Long Lake National Wildlife Refuge
|Long Lake National Wildlife Refuge|
IUCN category IV (habitat/species management area)
|Location||Burleigh, Kidder counties, North Dakota, United States|
|Nearest city||Steele, North Dakota|
|Area||22,300 acres (90 km2)|
|Governing body||U.S. Fish and Wildlife Service|
Long Lake National Wildlife Refuge, located in south-central North Dakota, was established in 1932 as a migratory bird refuge by President Herbert Hoover. The 22,300-acre (90 km2) refuge consists of a 15,000-acre (61 km2) saline basin that is 18 miles (29 km) long and is appropriately named "Long Lake." Long Lake is relatively shallow; it is normally 3–4 feet (0.91–1.22 m) deep. During extended wet periods, Long Lake reaches depths up to 7 feet (2.1 m).
The shallow depths and lengths of meandering shoreline provide vast expanses of habitat that attract migrating and nesting species of waterfowl, shorebirds, and rare migrant birds.

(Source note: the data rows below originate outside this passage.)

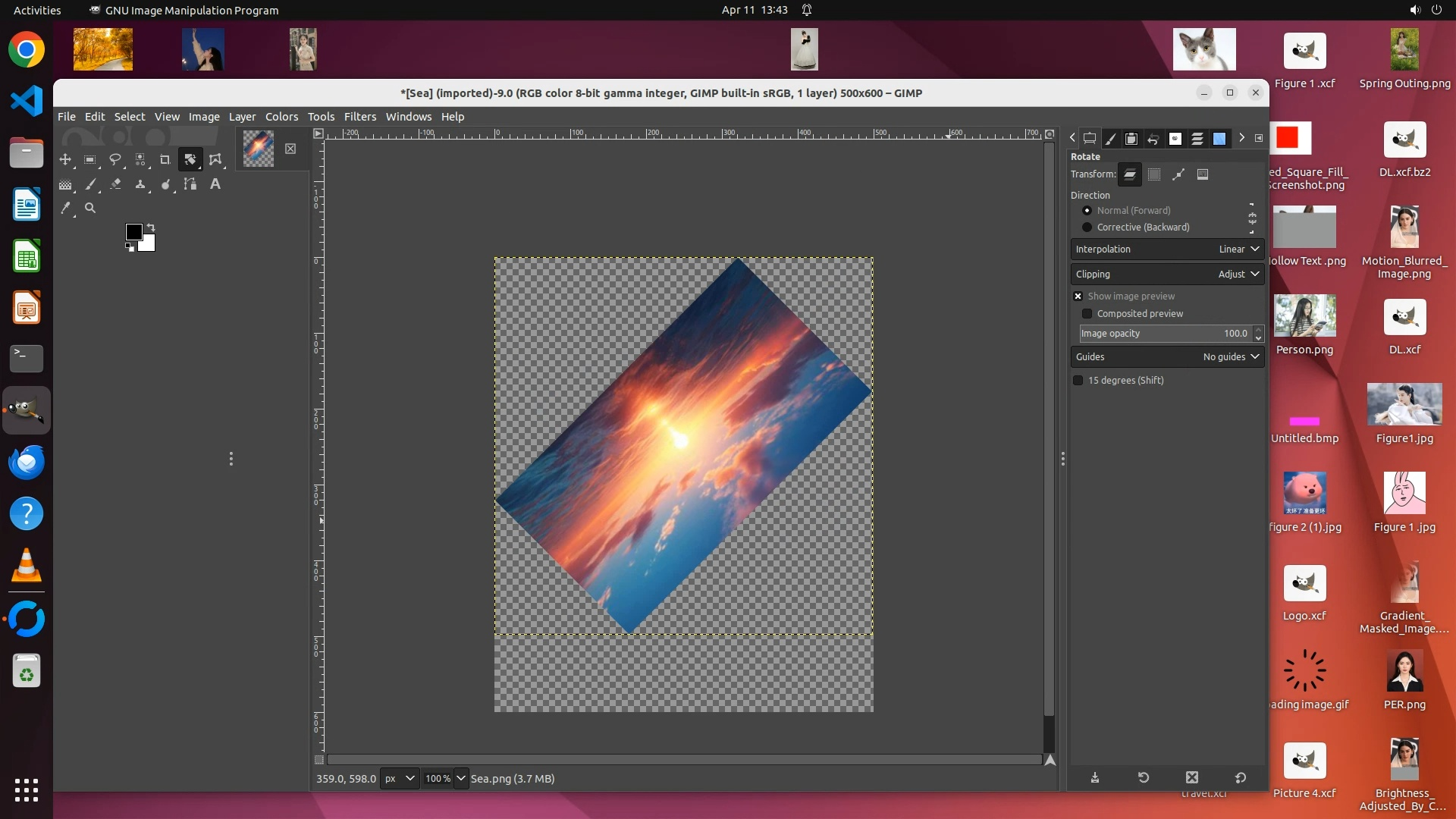Select the Free Select lasso tool
Screen dimensions: 1456x819
pos(115,159)
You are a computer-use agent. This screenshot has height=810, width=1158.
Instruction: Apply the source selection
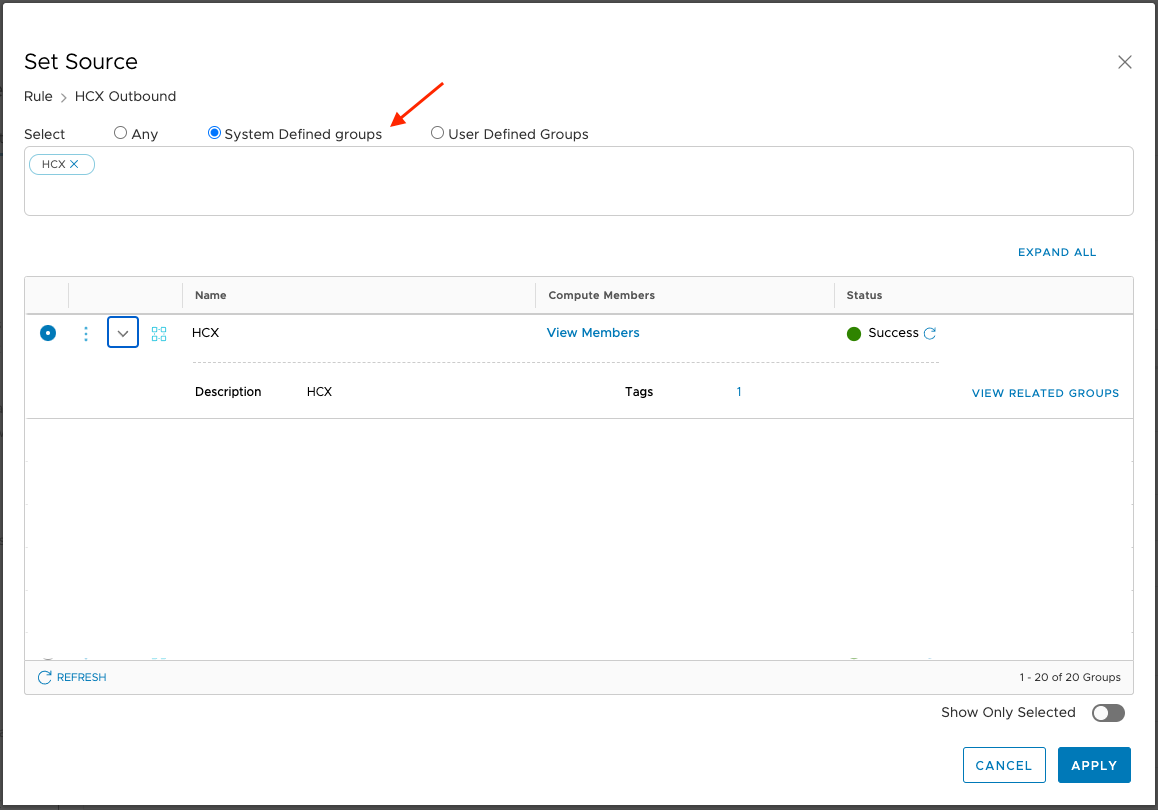click(x=1094, y=765)
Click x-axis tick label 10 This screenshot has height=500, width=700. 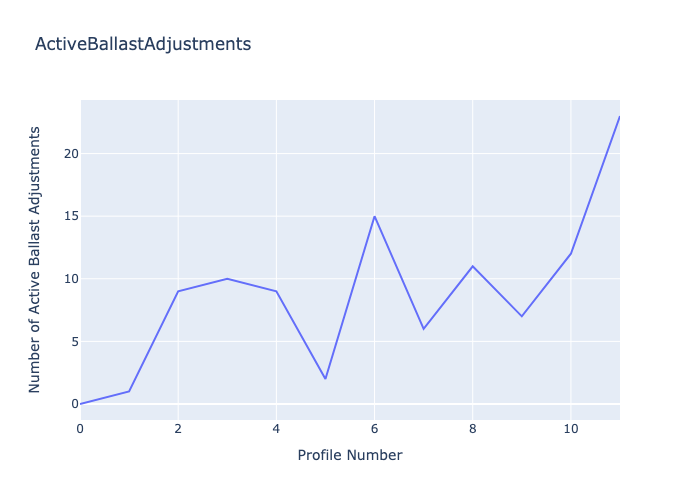(570, 428)
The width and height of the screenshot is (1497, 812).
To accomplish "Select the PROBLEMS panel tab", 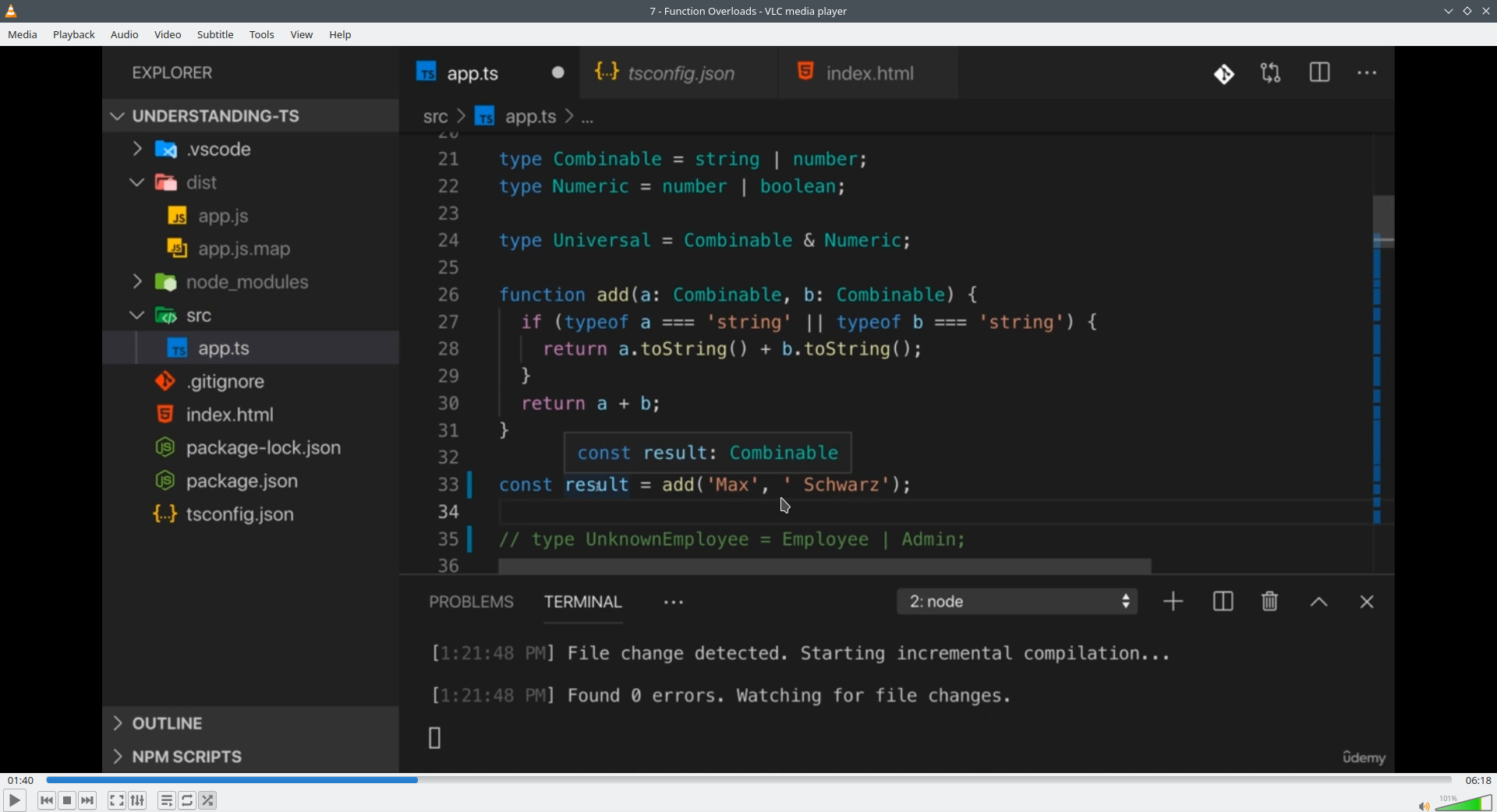I will (471, 602).
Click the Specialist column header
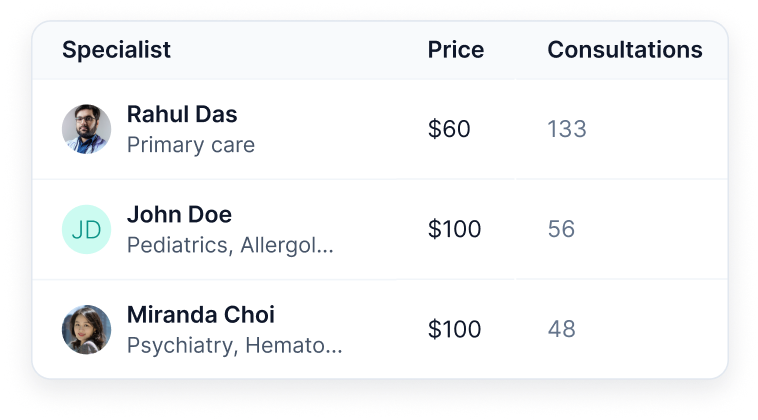The image size is (758, 420). (x=117, y=50)
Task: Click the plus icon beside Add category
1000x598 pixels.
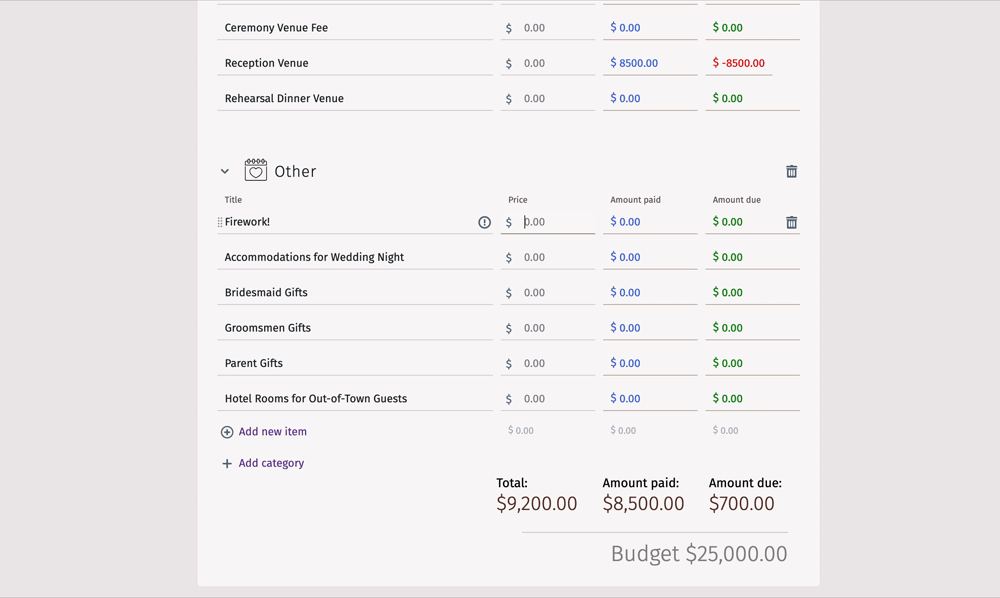Action: pos(227,463)
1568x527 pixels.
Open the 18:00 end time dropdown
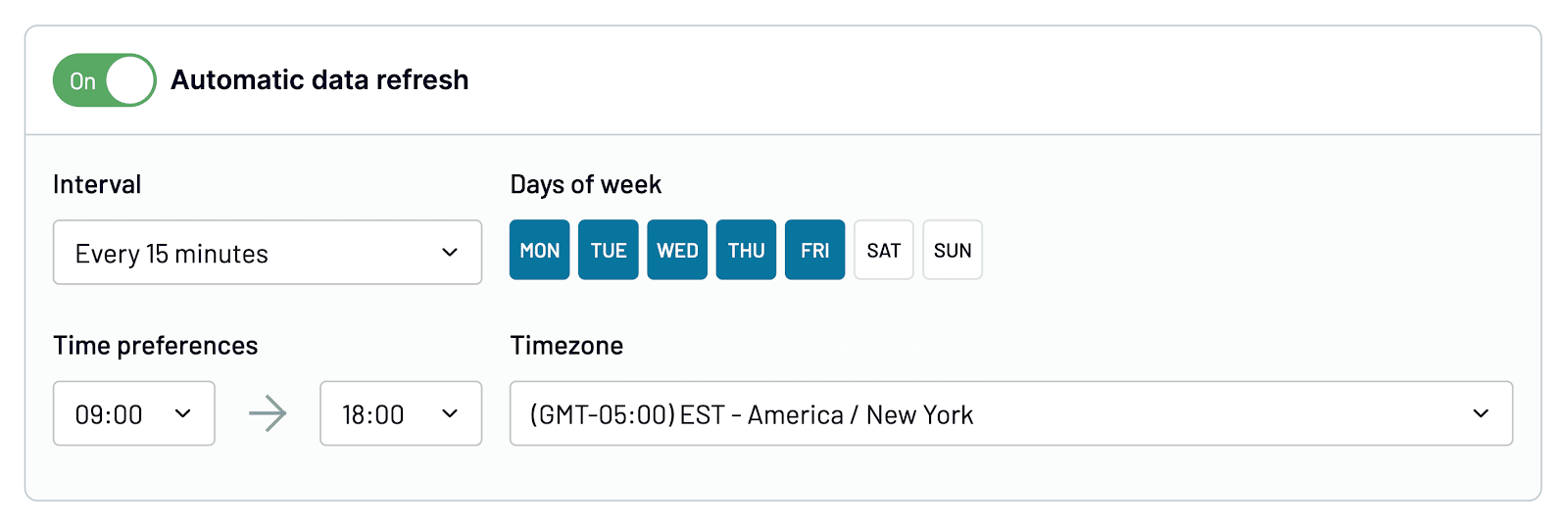(x=400, y=414)
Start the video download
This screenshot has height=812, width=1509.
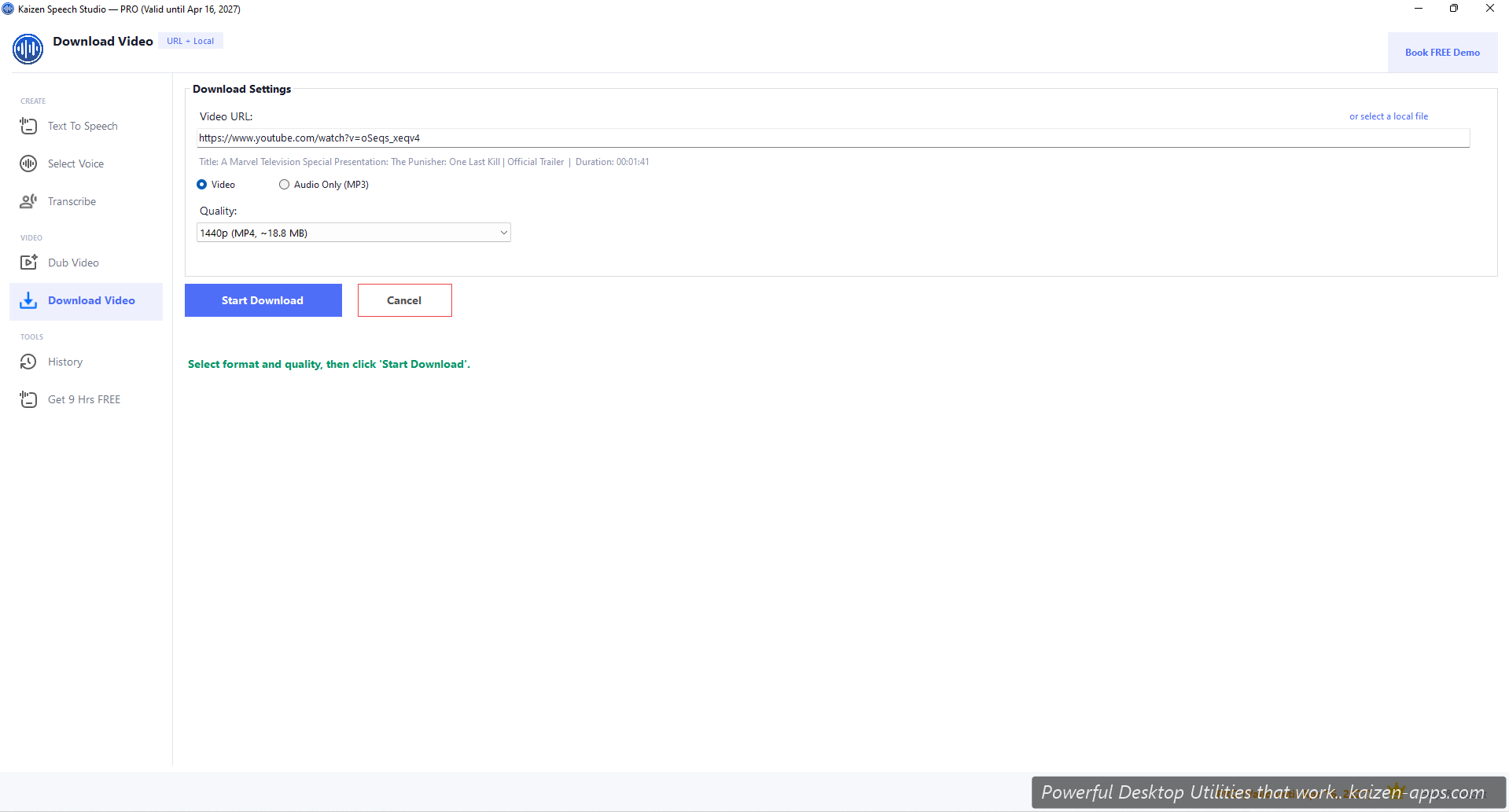click(x=263, y=299)
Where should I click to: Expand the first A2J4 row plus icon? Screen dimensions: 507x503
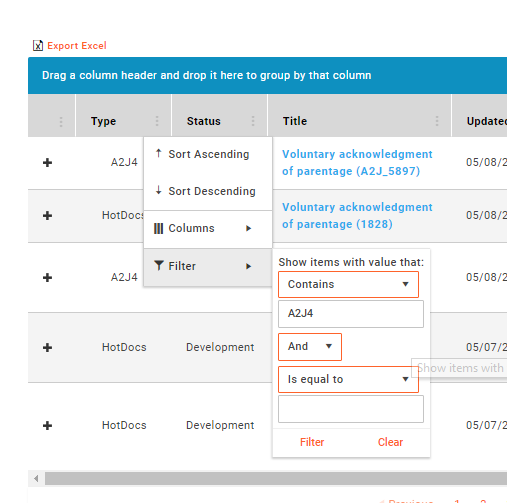click(x=47, y=163)
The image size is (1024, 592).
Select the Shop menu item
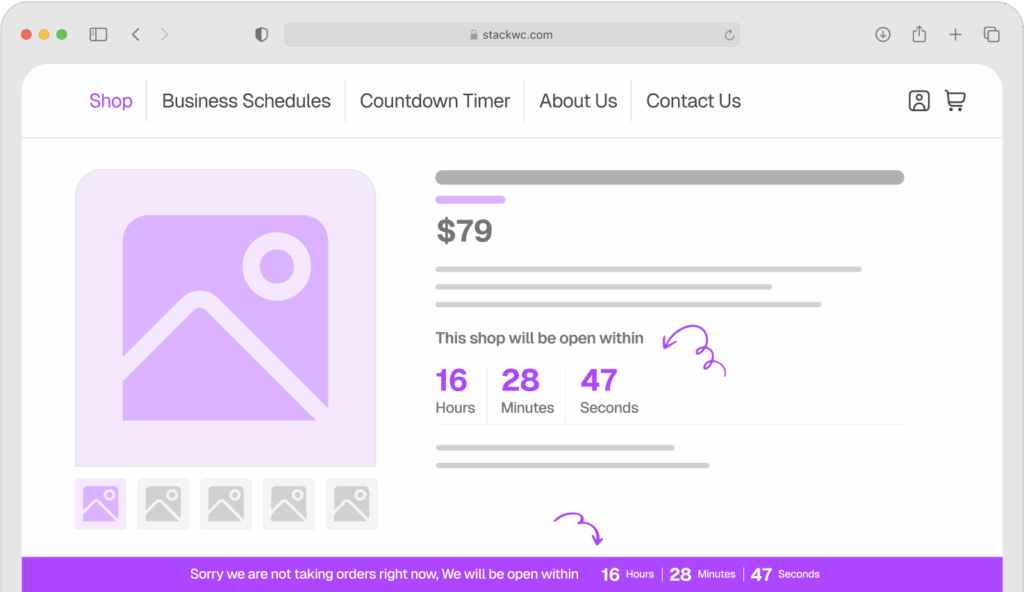110,100
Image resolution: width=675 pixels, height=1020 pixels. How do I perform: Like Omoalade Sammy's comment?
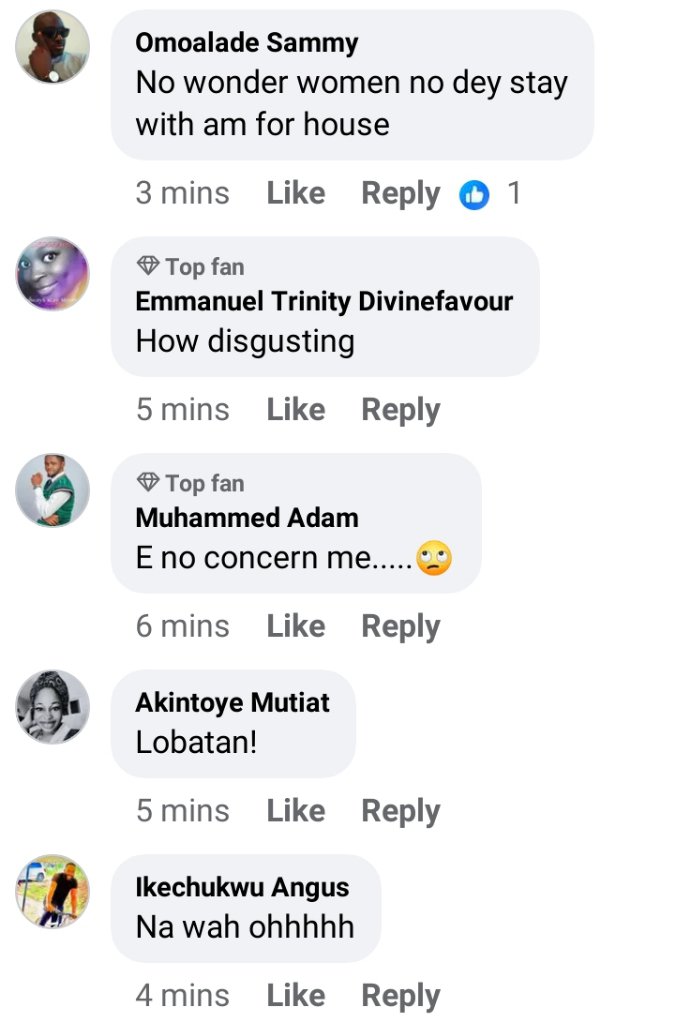click(x=295, y=193)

In recognition of the Refuge's significance in the ongoing effort to conserve wild birds and their habitat, Long Lake was designated as a "Globally Important Bird Area" in 2001. Also, due to the special importance of Long Lake National Wildlife Refuge to migrating shorebirds, the Refuge was recently recognized as a "Western Hemisphere Shorebird Reserve Network" site.